Work item: In the data below, find each line containing the string "agent" and return it.

Data provided:

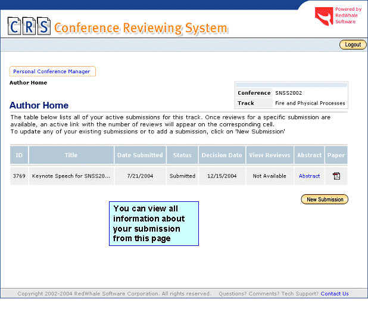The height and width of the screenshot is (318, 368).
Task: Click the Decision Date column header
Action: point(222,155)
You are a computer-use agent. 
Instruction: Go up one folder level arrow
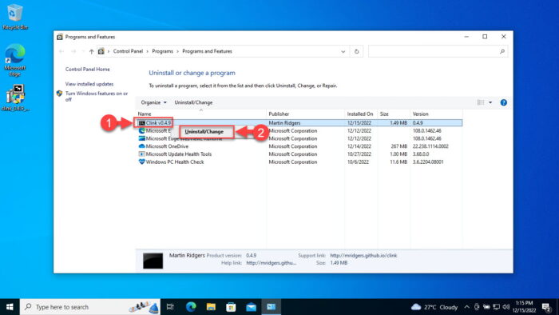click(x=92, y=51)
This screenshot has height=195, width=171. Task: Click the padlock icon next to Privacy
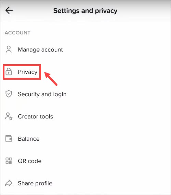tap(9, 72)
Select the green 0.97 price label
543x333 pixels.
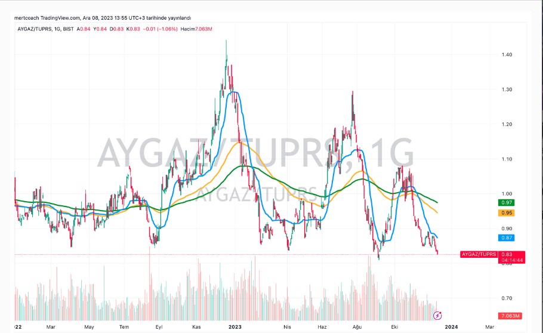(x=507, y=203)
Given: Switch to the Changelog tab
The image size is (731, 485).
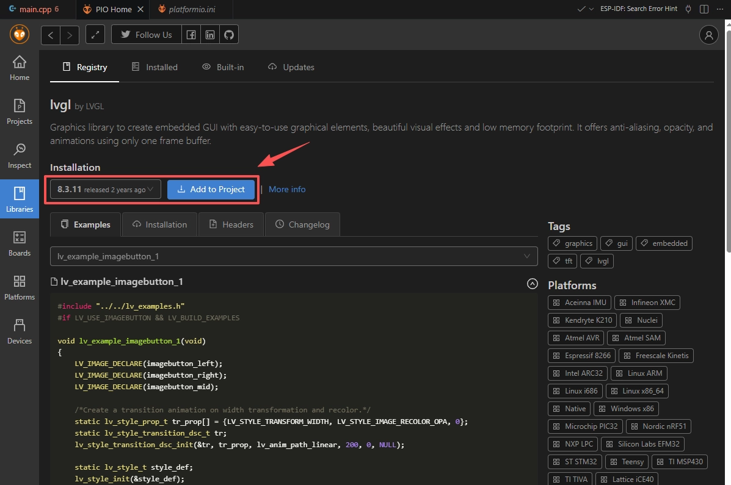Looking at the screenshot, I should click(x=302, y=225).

...

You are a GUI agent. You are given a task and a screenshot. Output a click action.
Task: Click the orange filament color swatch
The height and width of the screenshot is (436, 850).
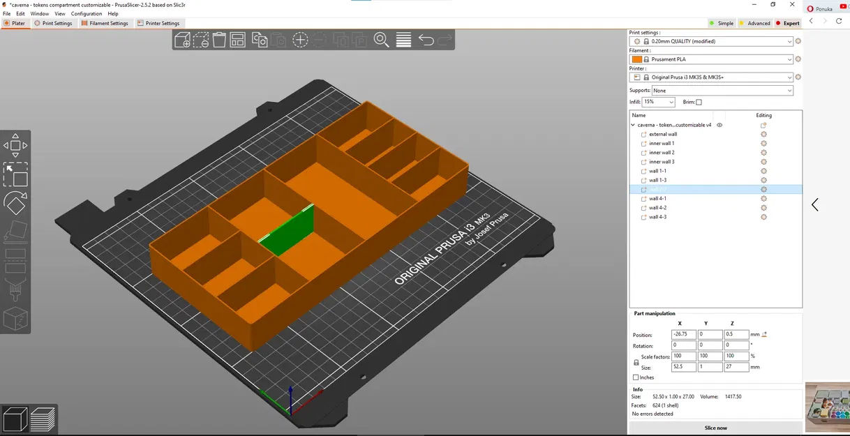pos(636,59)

Output:
You are a computer-use agent. 
You are a GUI agent. You are given a task and a screenshot. Output a click action.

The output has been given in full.